» **Task objective**
Line by line, transcribe all of the entries exactly.

§ §

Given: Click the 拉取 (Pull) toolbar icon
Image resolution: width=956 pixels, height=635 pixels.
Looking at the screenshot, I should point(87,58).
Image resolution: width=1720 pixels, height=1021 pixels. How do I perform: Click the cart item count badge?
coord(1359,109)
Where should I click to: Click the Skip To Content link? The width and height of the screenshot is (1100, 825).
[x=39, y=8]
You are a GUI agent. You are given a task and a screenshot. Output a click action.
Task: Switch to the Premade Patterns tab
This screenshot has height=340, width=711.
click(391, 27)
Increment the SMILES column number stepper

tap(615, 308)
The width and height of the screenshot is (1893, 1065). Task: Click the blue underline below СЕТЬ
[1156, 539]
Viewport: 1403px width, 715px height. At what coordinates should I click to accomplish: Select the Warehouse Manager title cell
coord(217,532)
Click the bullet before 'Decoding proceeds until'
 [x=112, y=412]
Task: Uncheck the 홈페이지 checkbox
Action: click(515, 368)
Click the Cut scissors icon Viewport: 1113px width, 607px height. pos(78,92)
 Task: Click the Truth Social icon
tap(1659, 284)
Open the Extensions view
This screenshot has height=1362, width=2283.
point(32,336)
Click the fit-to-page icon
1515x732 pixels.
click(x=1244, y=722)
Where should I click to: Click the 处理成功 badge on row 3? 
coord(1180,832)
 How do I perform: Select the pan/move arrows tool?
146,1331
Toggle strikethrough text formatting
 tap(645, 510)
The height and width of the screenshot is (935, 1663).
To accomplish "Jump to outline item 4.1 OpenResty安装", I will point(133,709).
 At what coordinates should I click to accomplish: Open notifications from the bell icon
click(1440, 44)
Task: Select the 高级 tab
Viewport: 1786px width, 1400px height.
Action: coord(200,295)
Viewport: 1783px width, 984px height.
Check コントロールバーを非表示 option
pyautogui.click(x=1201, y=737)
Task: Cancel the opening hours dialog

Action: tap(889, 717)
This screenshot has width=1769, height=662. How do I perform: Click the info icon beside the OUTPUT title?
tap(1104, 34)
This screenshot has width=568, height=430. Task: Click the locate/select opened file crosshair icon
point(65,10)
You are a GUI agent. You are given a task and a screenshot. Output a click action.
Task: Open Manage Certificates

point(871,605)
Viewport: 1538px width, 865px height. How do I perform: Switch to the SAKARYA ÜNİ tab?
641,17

§ §

» **Your solution**
Given: Click the 拉取 (Pull) toolbar icon
Image resolution: width=956 pixels, height=635 pixels.
Looking at the screenshot, I should point(87,58).
Image resolution: width=1720 pixels, height=1021 pixels. How do I perform: Click the cart item count badge?
coord(1359,109)
Where should I click to: Click the Skip To Content link? The width and height of the screenshot is (1100, 825).
[x=39, y=8]
You are a GUI agent. You are given a task and a screenshot. Output a click action.
Task: Switch to the Premade Patterns tab
This screenshot has height=340, width=711.
click(391, 27)
Increment the SMILES column number stepper

tap(615, 308)
The width and height of the screenshot is (1893, 1065). Task: Click the blue underline below СЕТЬ
[1156, 539]
Viewport: 1403px width, 715px height. At what coordinates should I click to accomplish: Select the Warehouse Manager title cell
coord(217,532)
Click the bullet before 'Decoding proceeds until'
 [x=112, y=412]
Task: Uncheck the 홈페이지 checkbox
Action: click(515, 368)
Click the Cut scissors icon Viewport: 1113px width, 607px height. pos(78,92)
 Task: Click the Truth Social icon
tap(1659, 284)
Open the Extensions view
This screenshot has height=1362, width=2283.
point(32,336)
Click the fit-to-page icon
1515x732 pixels.
click(x=1244, y=722)
Where should I click to: Click the 处理成功 badge on row 3? 
coord(1180,832)
 How do I perform: Select the pan/move arrows tool?
146,1331
Toggle strikethrough text formatting
 tap(645, 510)
The height and width of the screenshot is (935, 1663).
To accomplish "Jump to outline item 4.1 OpenResty安装", I will point(133,709).
 At what coordinates should I click to accomplish: Open notifications from the bell icon
click(1440, 44)
Task: Select the 高级 tab
Viewport: 1786px width, 1400px height.
Action: coord(200,295)
Viewport: 1783px width, 984px height.
Check コントロールバーを非表示 option
pyautogui.click(x=1201, y=737)
Task: Cancel the opening hours dialog

Action: tap(889, 717)
This screenshot has width=1769, height=662. How do I perform: Click the info icon beside the OUTPUT title?
tap(1104, 34)
This screenshot has width=568, height=430. Task: Click the locate/select opened file crosshair icon
point(65,10)
You are a GUI agent. You are given a task and a screenshot. Output a click action.
Task: Open Manage Certificates

point(871,605)
Viewport: 1538px width, 865px height. How do I perform: Switch to the SAKARYA ÜNİ tab?
641,17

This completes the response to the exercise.